» **What to work on**: Which lines run from the one containing "Where should I" to the end of the material below? Copy them exactly, pictures excluded.

[[ Data to process open ]]

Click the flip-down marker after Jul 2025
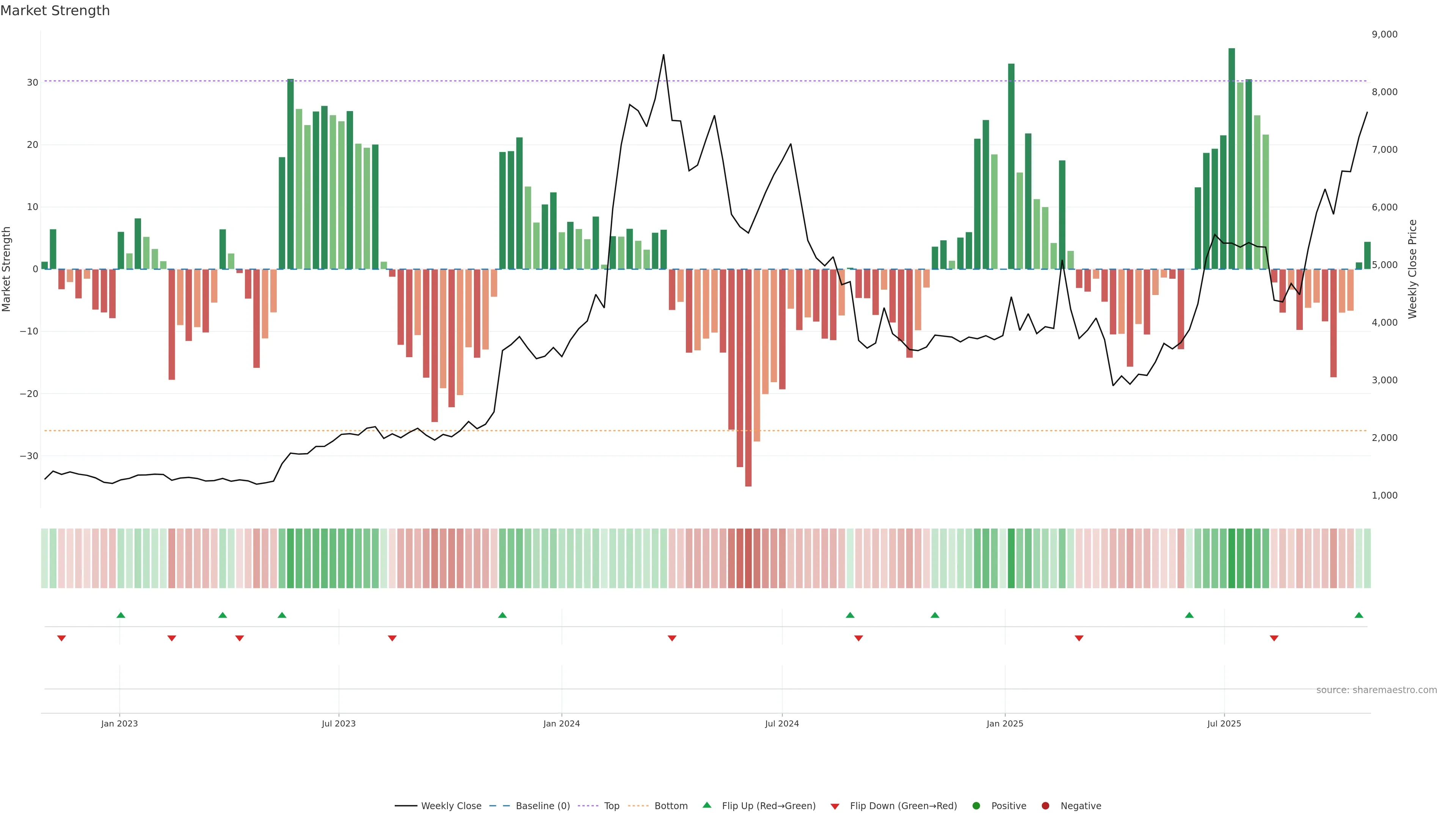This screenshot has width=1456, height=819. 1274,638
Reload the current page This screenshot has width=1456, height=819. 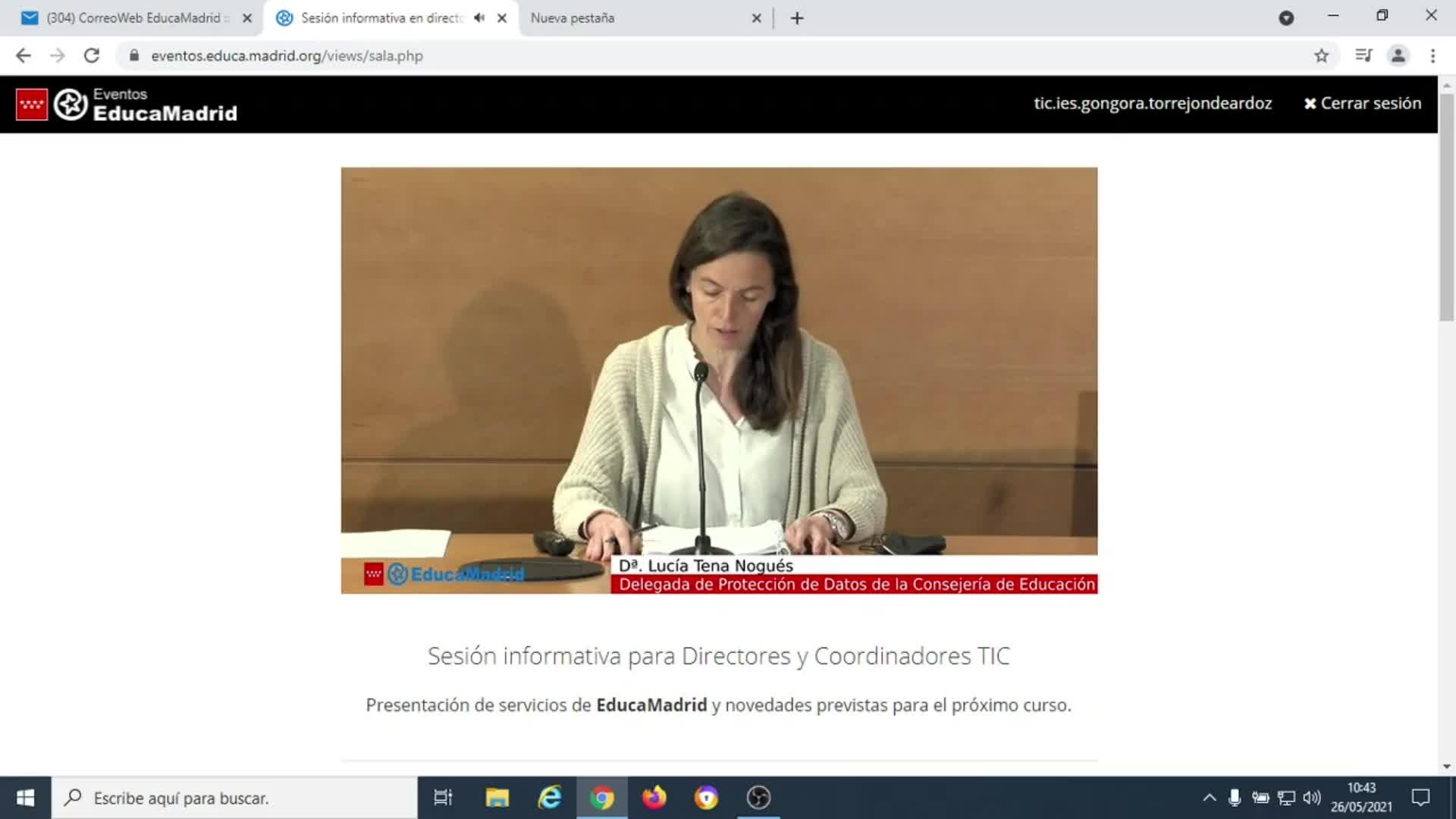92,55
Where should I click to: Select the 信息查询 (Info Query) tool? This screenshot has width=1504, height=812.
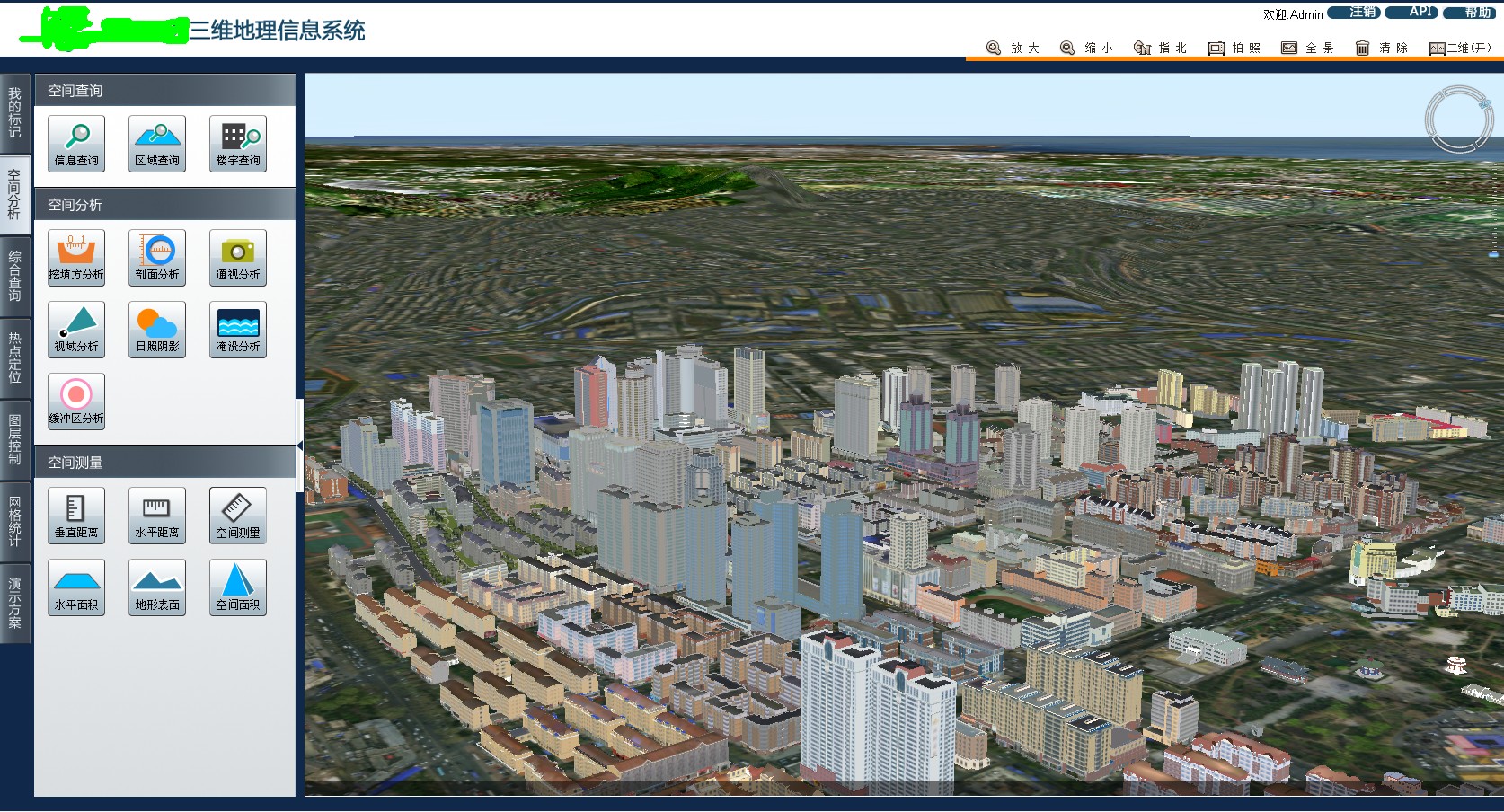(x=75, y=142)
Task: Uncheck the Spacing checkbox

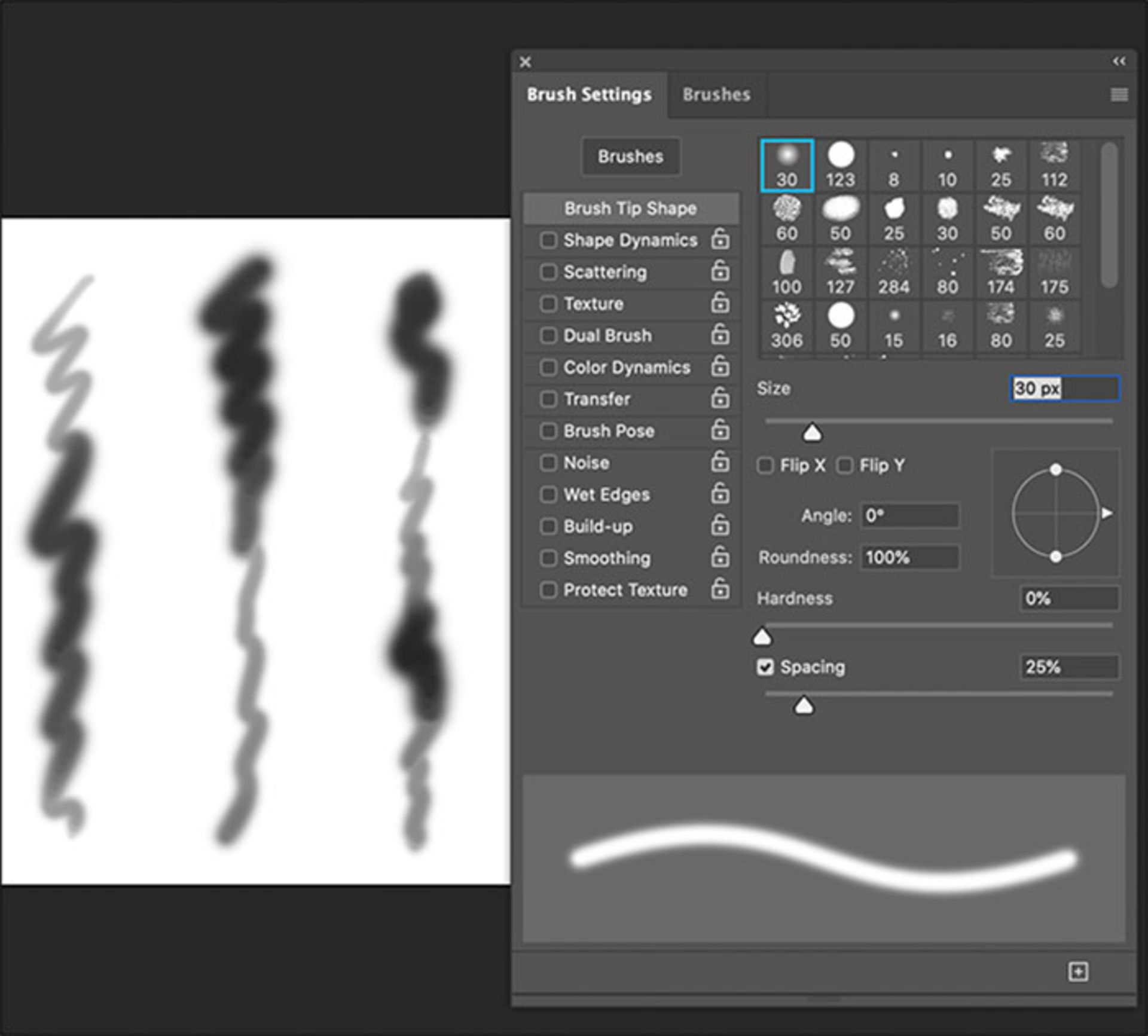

[[ Data to process closed ]]

» **Task solution**:
Where should I click to: Select the 信息查询 (Info Query) tool? This screenshot has width=1504, height=812.
(x=75, y=142)
Task: Uncheck the Spacing checkbox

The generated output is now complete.